### AIM OF THE EXERCISE
Reproduce every record exactly.

### DATA PROVIDED
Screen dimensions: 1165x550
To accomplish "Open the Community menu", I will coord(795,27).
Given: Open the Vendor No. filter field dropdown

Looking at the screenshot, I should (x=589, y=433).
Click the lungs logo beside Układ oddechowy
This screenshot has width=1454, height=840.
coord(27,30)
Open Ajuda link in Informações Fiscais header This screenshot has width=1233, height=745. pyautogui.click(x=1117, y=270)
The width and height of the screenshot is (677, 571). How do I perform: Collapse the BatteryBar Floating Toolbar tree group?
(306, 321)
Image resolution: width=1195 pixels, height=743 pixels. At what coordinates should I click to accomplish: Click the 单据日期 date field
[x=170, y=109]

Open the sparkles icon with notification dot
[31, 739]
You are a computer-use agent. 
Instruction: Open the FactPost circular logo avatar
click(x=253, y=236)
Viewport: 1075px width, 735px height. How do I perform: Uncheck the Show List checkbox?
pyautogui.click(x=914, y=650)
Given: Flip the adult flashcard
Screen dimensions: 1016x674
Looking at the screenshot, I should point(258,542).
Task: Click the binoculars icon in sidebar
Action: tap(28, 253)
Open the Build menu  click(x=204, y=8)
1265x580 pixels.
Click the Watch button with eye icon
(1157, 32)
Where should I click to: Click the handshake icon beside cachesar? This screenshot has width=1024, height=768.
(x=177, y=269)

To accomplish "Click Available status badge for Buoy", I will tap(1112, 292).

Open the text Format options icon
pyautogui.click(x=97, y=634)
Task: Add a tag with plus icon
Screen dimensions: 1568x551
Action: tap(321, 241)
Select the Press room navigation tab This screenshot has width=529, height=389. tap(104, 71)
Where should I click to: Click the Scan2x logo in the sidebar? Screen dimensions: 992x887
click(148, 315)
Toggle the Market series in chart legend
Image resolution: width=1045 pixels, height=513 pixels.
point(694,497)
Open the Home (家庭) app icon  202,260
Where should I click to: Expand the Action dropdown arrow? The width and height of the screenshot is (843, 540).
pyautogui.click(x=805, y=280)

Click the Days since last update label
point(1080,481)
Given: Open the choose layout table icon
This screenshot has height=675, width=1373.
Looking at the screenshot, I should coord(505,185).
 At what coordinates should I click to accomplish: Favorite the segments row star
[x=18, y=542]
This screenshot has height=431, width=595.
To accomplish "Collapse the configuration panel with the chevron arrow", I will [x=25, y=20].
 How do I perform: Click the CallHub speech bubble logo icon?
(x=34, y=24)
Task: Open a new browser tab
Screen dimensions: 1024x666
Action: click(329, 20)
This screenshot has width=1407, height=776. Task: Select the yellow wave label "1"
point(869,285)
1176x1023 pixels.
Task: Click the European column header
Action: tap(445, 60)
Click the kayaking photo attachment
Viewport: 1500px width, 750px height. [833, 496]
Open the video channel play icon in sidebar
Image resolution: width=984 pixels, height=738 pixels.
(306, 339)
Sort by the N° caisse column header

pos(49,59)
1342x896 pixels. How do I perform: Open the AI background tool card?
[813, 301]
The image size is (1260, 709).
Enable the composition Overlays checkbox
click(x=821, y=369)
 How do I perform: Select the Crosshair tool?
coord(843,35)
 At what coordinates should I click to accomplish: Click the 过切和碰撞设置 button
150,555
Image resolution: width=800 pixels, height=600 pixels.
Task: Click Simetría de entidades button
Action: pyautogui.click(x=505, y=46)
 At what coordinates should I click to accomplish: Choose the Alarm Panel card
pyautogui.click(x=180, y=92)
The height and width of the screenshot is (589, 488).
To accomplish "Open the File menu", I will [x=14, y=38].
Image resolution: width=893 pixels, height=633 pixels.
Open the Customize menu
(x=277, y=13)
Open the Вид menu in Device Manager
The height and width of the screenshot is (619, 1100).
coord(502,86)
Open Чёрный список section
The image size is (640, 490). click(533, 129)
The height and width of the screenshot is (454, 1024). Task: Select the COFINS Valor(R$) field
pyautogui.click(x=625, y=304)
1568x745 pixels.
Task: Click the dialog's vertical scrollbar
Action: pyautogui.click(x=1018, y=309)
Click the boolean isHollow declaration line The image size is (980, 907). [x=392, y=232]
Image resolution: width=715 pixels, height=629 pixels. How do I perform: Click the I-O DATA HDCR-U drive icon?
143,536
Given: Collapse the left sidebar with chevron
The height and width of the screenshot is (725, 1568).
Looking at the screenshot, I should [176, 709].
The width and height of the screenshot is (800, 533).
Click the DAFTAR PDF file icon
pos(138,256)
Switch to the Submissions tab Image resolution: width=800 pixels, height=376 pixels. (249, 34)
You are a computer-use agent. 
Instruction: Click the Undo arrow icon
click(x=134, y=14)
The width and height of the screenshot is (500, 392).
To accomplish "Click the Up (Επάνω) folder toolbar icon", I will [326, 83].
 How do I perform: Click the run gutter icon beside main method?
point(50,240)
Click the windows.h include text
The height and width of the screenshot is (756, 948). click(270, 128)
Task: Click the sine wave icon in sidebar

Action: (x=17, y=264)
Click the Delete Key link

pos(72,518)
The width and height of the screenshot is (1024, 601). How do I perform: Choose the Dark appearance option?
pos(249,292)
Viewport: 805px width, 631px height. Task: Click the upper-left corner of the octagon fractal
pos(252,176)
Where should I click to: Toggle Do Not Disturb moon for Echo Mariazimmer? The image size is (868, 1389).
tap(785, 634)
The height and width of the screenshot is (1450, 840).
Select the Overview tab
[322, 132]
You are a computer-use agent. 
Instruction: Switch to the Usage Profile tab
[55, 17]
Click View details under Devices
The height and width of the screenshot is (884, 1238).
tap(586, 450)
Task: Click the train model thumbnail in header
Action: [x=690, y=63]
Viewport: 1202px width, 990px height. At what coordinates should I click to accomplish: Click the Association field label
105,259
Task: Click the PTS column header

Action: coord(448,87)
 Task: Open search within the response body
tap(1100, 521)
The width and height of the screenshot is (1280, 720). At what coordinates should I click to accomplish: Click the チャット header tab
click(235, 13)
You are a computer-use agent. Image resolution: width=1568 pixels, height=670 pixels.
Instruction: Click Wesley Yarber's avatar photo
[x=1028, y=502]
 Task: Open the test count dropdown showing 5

### COMPLETED EXERCISE
Screen dimensions: 1165x550
To accomplish "Open the Community menu", I will coord(795,27).
Given: Open the Vendor No. filter field dropdown

Looking at the screenshot, I should (x=589, y=433).
Click the lungs logo beside Układ oddechowy
This screenshot has width=1454, height=840.
coord(27,30)
Open Ajuda link in Informações Fiscais header This screenshot has width=1233, height=745. pyautogui.click(x=1117, y=270)
The width and height of the screenshot is (677, 571). How do I perform: Collapse the BatteryBar Floating Toolbar tree group?
(306, 321)
Image resolution: width=1195 pixels, height=743 pixels. At what coordinates should I click to accomplish: Click the 单据日期 date field
[x=170, y=109]

Open the sparkles icon with notification dot
[31, 739]
You are a computer-use agent. 
Instruction: Open the FactPost circular logo avatar
click(x=253, y=236)
Viewport: 1075px width, 735px height. How do I perform: Uncheck the Show List checkbox?
pyautogui.click(x=914, y=650)
Given: Flip the adult flashcard
Screen dimensions: 1016x674
Looking at the screenshot, I should point(258,542).
Task: Click the binoculars icon in sidebar
Action: tap(28, 253)
Open the Build menu  click(x=204, y=8)
1265x580 pixels.
Click the Watch button with eye icon
(1157, 32)
Where should I click to: Click the handshake icon beside cachesar? This screenshot has width=1024, height=768.
(x=177, y=269)

To accomplish "Click Available status badge for Buoy", I will tap(1112, 292).

Open the text Format options icon
pyautogui.click(x=97, y=634)
Task: Add a tag with plus icon
Screen dimensions: 1568x551
Action: tap(321, 241)
Select the Press room navigation tab This screenshot has width=529, height=389. tap(104, 71)
Where should I click to: Click the Scan2x logo in the sidebar? Screen dimensions: 992x887
click(148, 315)
Toggle the Market series in chart legend
Image resolution: width=1045 pixels, height=513 pixels.
point(694,497)
Open the Home (家庭) app icon  202,260
Where should I click to: Expand the Action dropdown arrow? The width and height of the screenshot is (843, 540).
pyautogui.click(x=805, y=280)

Click the Days since last update label
point(1080,481)
Given: Open the choose layout table icon
This screenshot has height=675, width=1373.
Looking at the screenshot, I should coord(505,185).
 At what coordinates should I click to accomplish: Favorite the segments row star
[x=18, y=542]
This screenshot has height=431, width=595.
To accomplish "Collapse the configuration panel with the chevron arrow", I will [x=25, y=20].
 How do I perform: Click the CallHub speech bubble logo icon?
(x=34, y=24)
Task: Open a new browser tab
Screen dimensions: 1024x666
Action: click(329, 20)
This screenshot has width=1407, height=776. Task: Select the yellow wave label "1"
point(869,285)
1176x1023 pixels.
Task: Click the European column header
Action: tap(445, 60)
Click the kayaking photo attachment
Viewport: 1500px width, 750px height. [833, 496]
Open the video channel play icon in sidebar
Image resolution: width=984 pixels, height=738 pixels.
(306, 339)
Sort by the N° caisse column header

pos(49,59)
1342x896 pixels. How do I perform: Open the AI background tool card?
[813, 301]
The image size is (1260, 709).
Enable the composition Overlays checkbox
click(x=821, y=369)
 How do I perform: Select the Crosshair tool?
coord(843,35)
 At what coordinates should I click to accomplish: Click the 过切和碰撞设置 button
150,555
Image resolution: width=800 pixels, height=600 pixels.
Task: Click Simetría de entidades button
Action: pyautogui.click(x=505, y=46)
 At what coordinates should I click to accomplish: Choose the Alarm Panel card
pyautogui.click(x=180, y=92)
The height and width of the screenshot is (589, 488).
To accomplish "Open the File menu", I will [x=14, y=38].
Image resolution: width=893 pixels, height=633 pixels.
Open the Customize menu
(x=277, y=13)
Open the Вид menu in Device Manager
The height and width of the screenshot is (619, 1100).
coord(502,86)
Open Чёрный список section
The image size is (640, 490). click(533, 129)
The height and width of the screenshot is (454, 1024). Task: Select the COFINS Valor(R$) field
pyautogui.click(x=625, y=304)
1568x745 pixels.
Task: Click the dialog's vertical scrollbar
Action: pyautogui.click(x=1018, y=309)
Click the boolean isHollow declaration line The image size is (980, 907). [x=392, y=232]
Image resolution: width=715 pixels, height=629 pixels. How do I perform: Click the I-O DATA HDCR-U drive icon?
143,536
Given: Collapse the left sidebar with chevron
The height and width of the screenshot is (725, 1568).
Looking at the screenshot, I should [176, 709].
The width and height of the screenshot is (800, 533).
Click the DAFTAR PDF file icon
pos(138,256)
Switch to the Submissions tab Image resolution: width=800 pixels, height=376 pixels. (249, 34)
You are a computer-use agent. 
Instruction: Click the Undo arrow icon
click(x=134, y=14)
The width and height of the screenshot is (500, 392).
To accomplish "Click the Up (Επάνω) folder toolbar icon", I will [326, 83].
 How do I perform: Click the run gutter icon beside main method?
point(50,240)
Click the windows.h include text
The height and width of the screenshot is (756, 948). click(270, 128)
Task: Click the sine wave icon in sidebar

Action: (x=17, y=264)
Click the Delete Key link

pos(72,518)
The width and height of the screenshot is (1024, 601). How do I perform: Choose the Dark appearance option?
pos(249,292)
Viewport: 805px width, 631px height. Task: Click the upper-left corner of the octagon fractal
pos(252,176)
Where should I click to: Toggle Do Not Disturb moon for Echo Mariazimmer? The image size is (868, 1389).
tap(785, 634)
The height and width of the screenshot is (1450, 840).
Select the Overview tab
[322, 132]
You are a computer-use agent. 
Instruction: Switch to the Usage Profile tab
[55, 17]
Click View details under Devices
The height and width of the screenshot is (884, 1238).
tap(586, 450)
Task: Click the train model thumbnail in header
Action: [x=690, y=63]
Viewport: 1202px width, 990px height. At what coordinates should I click to accomplish: Click the Association field label
105,259
Task: Click the PTS column header

Action: coord(448,87)
 Task: Open search within the response body
tap(1100, 521)
The width and height of the screenshot is (1280, 720). At what coordinates should I click to accomplish: Click the チャット header tab
click(235, 13)
You are a computer-use agent. Image resolution: width=1568 pixels, height=670 pixels.
Instruction: Click Wesley Yarber's avatar photo
[x=1028, y=502]
 Task: Open the test count dropdown showing 5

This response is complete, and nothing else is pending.